(Stored items)
>>>
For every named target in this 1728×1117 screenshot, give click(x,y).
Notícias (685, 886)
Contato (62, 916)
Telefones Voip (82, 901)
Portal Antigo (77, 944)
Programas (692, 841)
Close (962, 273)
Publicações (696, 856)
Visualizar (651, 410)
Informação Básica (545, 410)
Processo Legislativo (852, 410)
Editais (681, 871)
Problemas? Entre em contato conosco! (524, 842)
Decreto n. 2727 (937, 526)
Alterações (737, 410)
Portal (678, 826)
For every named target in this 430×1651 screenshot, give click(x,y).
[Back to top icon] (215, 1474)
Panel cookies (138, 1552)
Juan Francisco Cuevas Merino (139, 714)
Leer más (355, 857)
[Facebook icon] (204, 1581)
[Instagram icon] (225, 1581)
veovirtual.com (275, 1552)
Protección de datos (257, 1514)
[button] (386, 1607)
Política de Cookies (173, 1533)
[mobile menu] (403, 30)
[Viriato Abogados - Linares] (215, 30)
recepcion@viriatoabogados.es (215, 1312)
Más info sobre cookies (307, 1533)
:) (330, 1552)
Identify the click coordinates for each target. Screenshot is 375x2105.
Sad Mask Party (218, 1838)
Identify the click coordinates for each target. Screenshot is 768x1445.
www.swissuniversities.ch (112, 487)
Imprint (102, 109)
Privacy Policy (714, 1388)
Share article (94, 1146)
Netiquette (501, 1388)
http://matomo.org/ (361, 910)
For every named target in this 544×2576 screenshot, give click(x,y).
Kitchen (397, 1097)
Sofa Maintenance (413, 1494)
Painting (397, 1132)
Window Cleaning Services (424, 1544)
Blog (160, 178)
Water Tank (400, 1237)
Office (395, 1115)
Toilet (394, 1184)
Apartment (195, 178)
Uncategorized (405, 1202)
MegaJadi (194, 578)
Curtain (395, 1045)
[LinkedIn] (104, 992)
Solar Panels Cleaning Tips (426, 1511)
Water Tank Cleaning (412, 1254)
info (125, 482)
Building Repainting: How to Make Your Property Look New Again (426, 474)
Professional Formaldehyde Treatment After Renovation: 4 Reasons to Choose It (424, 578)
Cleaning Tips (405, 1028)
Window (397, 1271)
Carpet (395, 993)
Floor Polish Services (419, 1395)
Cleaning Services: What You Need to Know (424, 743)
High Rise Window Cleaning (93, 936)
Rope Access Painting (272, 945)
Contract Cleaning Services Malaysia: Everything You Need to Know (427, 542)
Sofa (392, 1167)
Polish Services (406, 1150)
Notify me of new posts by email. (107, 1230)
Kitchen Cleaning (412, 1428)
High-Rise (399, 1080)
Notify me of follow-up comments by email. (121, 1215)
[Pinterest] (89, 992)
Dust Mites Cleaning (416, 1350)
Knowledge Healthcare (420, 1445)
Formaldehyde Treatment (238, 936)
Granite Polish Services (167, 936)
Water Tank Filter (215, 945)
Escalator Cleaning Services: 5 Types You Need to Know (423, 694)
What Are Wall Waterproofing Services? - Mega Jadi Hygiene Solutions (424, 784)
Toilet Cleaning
<<<
_AIM OF THE EXERCISE_.
Transcribe all of the lines in the records precisely.

_ANSWER TO THE EXERCISE_.
For every named target in this 1728×1117 screenshot, give click(x,y).
Notícias (685, 886)
Contato (62, 916)
Telefones Voip (82, 901)
Portal Antigo (77, 944)
Programas (692, 841)
Close (962, 273)
Publicações (696, 856)
Visualizar (651, 410)
Informação Básica (545, 410)
Processo Legislativo (852, 410)
Editais (681, 871)
Problemas? Entre em contato conosco! (524, 842)
Decreto n. 2727 (937, 526)
Alterações (737, 410)
Portal (678, 826)
For every named target in this 430×1651 screenshot, give click(x,y).
[Back to top icon] (215, 1474)
Panel cookies (138, 1552)
Juan Francisco Cuevas Merino (139, 714)
Leer más (355, 857)
[Facebook icon] (204, 1581)
[Instagram icon] (225, 1581)
veovirtual.com (275, 1552)
Protección de datos (257, 1514)
[button] (386, 1607)
Política de Cookies (173, 1533)
[mobile menu] (403, 30)
[Viriato Abogados - Linares] (215, 30)
recepcion@viriatoabogados.es (215, 1312)
Más info sobre cookies (307, 1533)
:) (330, 1552)
Identify the click coordinates for each target. Screenshot is 375x2105.
Sad Mask Party (218, 1838)
Identify the click coordinates for each target. Screenshot is 768x1445.
www.swissuniversities.ch (112, 487)
Imprint (102, 109)
Privacy Policy (714, 1388)
Share article (94, 1146)
Netiquette (501, 1388)
http://matomo.org/ (361, 910)
For every named target in this 544×2576 screenshot, give click(x,y).
Kitchen (397, 1097)
Sofa Maintenance (413, 1494)
Painting (397, 1132)
Window Cleaning Services (424, 1544)
Blog (160, 178)
Water Tank (400, 1237)
Office (395, 1115)
Toilet (394, 1184)
Apartment (195, 178)
Uncategorized (405, 1202)
MegaJadi (194, 578)
Curtain (395, 1045)
[LinkedIn] (104, 992)
Solar Panels Cleaning Tips (426, 1511)
Water Tank Cleaning (412, 1254)
info (125, 482)
Building Repainting: How to Make Your Property Look New Again (426, 474)
Professional Formaldehyde Treatment After Renovation: 4 Reasons to Choose It (424, 578)
Cleaning Tips (405, 1028)
Window (397, 1271)
Carpet (395, 993)
Floor Polish Services (419, 1395)
Cleaning Services: What You Need to Know (424, 743)
High Rise Window Cleaning (93, 936)
Rope Access Painting (272, 945)
Contract Cleaning Services Malaysia: Everything You Need to Know (427, 542)
Sofa (392, 1167)
Polish Services (406, 1150)
Notify me of new posts by email. (107, 1230)
Kitchen Cleaning (412, 1428)
High-Rise (399, 1080)
Notify me of follow-up comments by email. (121, 1215)
[Pinterest] (89, 992)
Dust Mites Cleaning (416, 1350)
Knowledge Healthcare (420, 1445)
Formaldehyde Treatment (238, 936)
Granite Polish Services (167, 936)
Water Tank Filter (215, 945)
Escalator Cleaning Services: 5 Types You Need to Know (423, 694)
What Are Wall Waterproofing Services? - Mega Jadi Hygiene Solutions (424, 784)
Toilet Cleaning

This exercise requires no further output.